Robust Cytokine and Chemokine Response in Nasopharyngeal Secretions: Association With Decreased Severity in Children With Physician Diagnosed Bronchiolitis

    loading  Checking for direct PDF access through Ovid


Background. Bronchiolitis causes substantial disease in young children. Previous findings had indicated that a robust innate immune response was not associated with a poor clinical outcome in bronchiolitis. This study tested the hypothesis that increased concentrations of cytokines and chemokines in nasal wash specimens were associated with decreased severity in bronchiolitis.
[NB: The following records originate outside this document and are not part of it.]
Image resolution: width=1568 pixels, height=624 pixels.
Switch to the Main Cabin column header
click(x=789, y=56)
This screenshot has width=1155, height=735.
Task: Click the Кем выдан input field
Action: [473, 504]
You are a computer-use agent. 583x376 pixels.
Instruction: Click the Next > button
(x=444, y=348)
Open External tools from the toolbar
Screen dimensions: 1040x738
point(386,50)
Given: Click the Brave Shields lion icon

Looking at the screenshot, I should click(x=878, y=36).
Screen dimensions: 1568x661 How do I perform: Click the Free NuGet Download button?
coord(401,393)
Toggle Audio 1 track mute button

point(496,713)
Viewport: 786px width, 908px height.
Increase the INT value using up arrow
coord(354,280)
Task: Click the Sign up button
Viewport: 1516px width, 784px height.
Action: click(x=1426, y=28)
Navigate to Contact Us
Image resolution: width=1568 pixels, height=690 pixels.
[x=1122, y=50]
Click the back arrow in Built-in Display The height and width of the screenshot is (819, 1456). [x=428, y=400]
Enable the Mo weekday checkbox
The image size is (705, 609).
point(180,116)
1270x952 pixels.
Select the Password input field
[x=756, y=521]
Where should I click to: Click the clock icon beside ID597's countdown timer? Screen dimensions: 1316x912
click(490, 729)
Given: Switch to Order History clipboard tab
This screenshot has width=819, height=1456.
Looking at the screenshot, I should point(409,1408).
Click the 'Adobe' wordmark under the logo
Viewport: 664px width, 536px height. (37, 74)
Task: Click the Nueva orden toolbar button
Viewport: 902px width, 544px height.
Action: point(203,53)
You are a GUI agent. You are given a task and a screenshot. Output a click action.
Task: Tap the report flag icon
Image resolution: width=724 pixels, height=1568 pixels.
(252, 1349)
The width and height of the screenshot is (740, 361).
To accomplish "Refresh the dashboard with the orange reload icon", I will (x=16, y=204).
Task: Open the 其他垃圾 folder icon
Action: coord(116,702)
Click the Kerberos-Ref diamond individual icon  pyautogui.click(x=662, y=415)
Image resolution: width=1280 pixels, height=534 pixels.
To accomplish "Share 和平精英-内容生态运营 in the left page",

Methods. Children <24 months old who presented to the emergency department with signs and symptoms of bronchiolitis were eligible for enrollment. Nasal wash specimens were analyzed for viral pathogens and cytokine/chemokine concentrations. These results were evaluated with regard to disposition.

Results. One hundred eleven children with bronchiolitis were enrolled. A viral pathogen was identified in 91.9% of patients (respiratory syncytial virus in 51.4%, human rhinovirus in 11.7%). Higher levels of cytokines and chemokines (interferon [IFN] γ; interleukin [IL] 4, 15, and 17; CXCL10; and eotaxin) were significantly associated with a decreased risk of hospitalization. IL-17, IL-4, IFN-γ, and IFN-γ–inducible protein 10 (CXCL10 or IP-10) remained statistically significant in the multivariate analyses.

Conclusions. The cytokines and chemokines significantly associated with decreased bronchiolitis severity are classified in a wide range of functional groups (T-helper 1 and 2, regulatory, and chemoattractant). The involvement of these functional groups suggest that a broadly overlapping cytokine/chemokine response is required for control of virus-mediated respiratory disease in young children.